A history teacher by training, Woodbury reflected on her role as the first black chair of the school board while Forsyth County has also elected its first black sheriff.

“I thought about what we know as the end of Reconstruction,” Woodbury said. “That is a time in our history after very progressive amendments to our constitution. After 10 years of progression and the election of the first African-American senators and representatives, sheriffs, all kinds of political officer-holders, there was a backlash. Unfortunately, a few regressive minds were able to convince the majority: ‘Although we’ve taken 10 steps forward, let’s take 20 steps backwards.’ That’s how we moved into Jim Crow.

“We want nothing to do with Jim Crow; we want nothing to do with the aftermath of Reconstruction,” Woodbury added. “Our community is delighted to see the first black sheriff. There’s no need because we have African-Americans in leading positions that we need to regress. It’s just a few people that have more power than maybe they should have. That doesn’t make up the majority of people in Forsyth County and, prayerfully, the whole state. We’re a community that celebrates diversity and inclusion, and adheres to true democracy. I feel confident that our community is going to help us fight on behalf of the 55,000 students in Forsyth County schools.”

Lambeth and Conrad could not be immediately reached for
comment.

The bill filed by the pair to revamp city council elections has drawn fire from Democratic Councilman Dan Besse, who ran against Lambeth for state House last year.

The new map double-bunks Besse with Robert Clark, the only
Republican on city council, in the new District 5, while triple-bunking three
black council members — Mayor Pro Tem Vivian Burke, DD Adams and Annette
Scippio — in the new District 2. Besse said in an email that “the new map
reduces the number of districts with either majority or near-majority minority
voters” from four out of eight to two out of five.

The bill also shortens city council terms from four to two years.

The proposed five-district map
Winston-Salem’s current ward map

“If anyone believes these bills are not motivated by raw partisan politics, I’d like to offer you an excellent bargain on some swampland in Florida,” Besse said. “The ‘problem’ they seek to address is the increasing tendency of Winston-Salem and Forsyth County residents to vote for progressive Democrats in fairly drawn districts.”

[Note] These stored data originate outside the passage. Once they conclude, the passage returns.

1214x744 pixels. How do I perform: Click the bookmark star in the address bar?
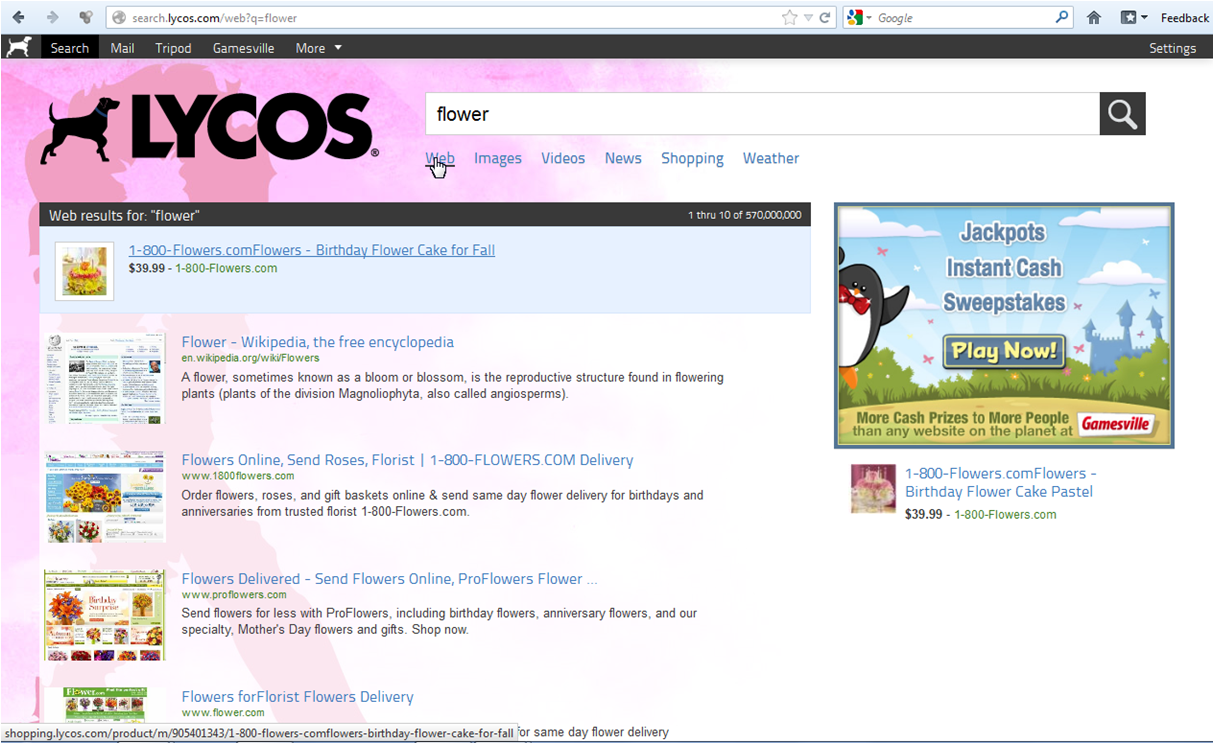pos(789,16)
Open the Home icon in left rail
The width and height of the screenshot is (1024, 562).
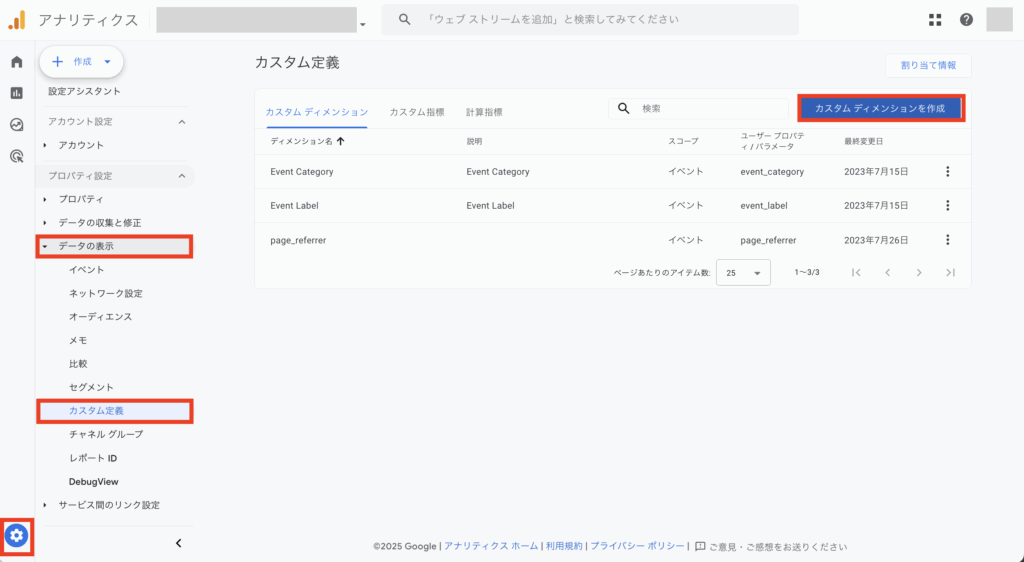(x=16, y=62)
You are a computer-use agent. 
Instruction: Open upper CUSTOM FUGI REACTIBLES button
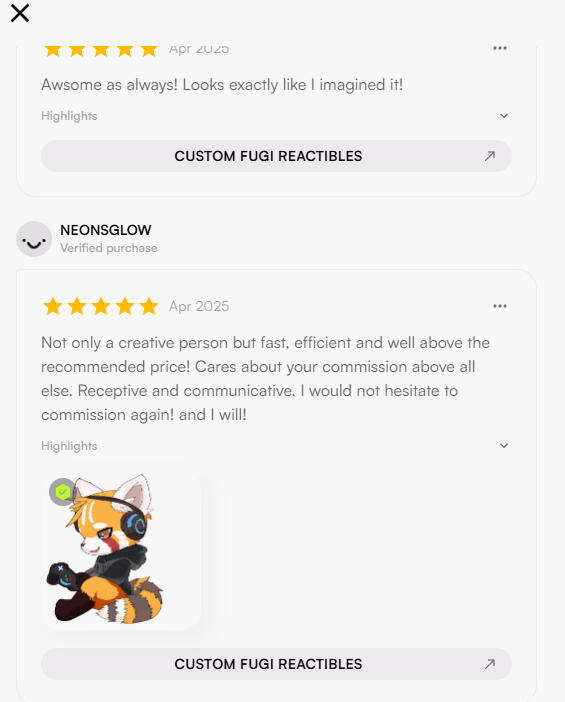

The election system proposed by Conrad and Lambeth for city
council in Winston-Salem resembles the arrangement in Greensboro, with the
notable exception that Winston-Salem would remain partisan while Greensboro
municipal elections are nonpartisan, and Greensboro recently switched from
four-year terms to two-year terms. The hybrid system in Greensboro has been
touted by its supporters for allowing every voter to participate in the
election of five out of nine seats — one district representative, three at-large
members and the mayor.

But Besse said the proposed legislation isn’t right for
Winston-Salem.

“Compare the cost of running for office in Greensboro and
Winston-Salem, and I bet you’ll see that the average cost of competing successfully
for a council seat is much higher in Greensboro,” Besse wrote. “The size of the
district makes an enormous difference in what it costs to win election. At-large
seats in a city the size of Greensboro or Winston-Salem are almost exclusively
the preserve of wealthy or corporate-backed candidates for that reason.”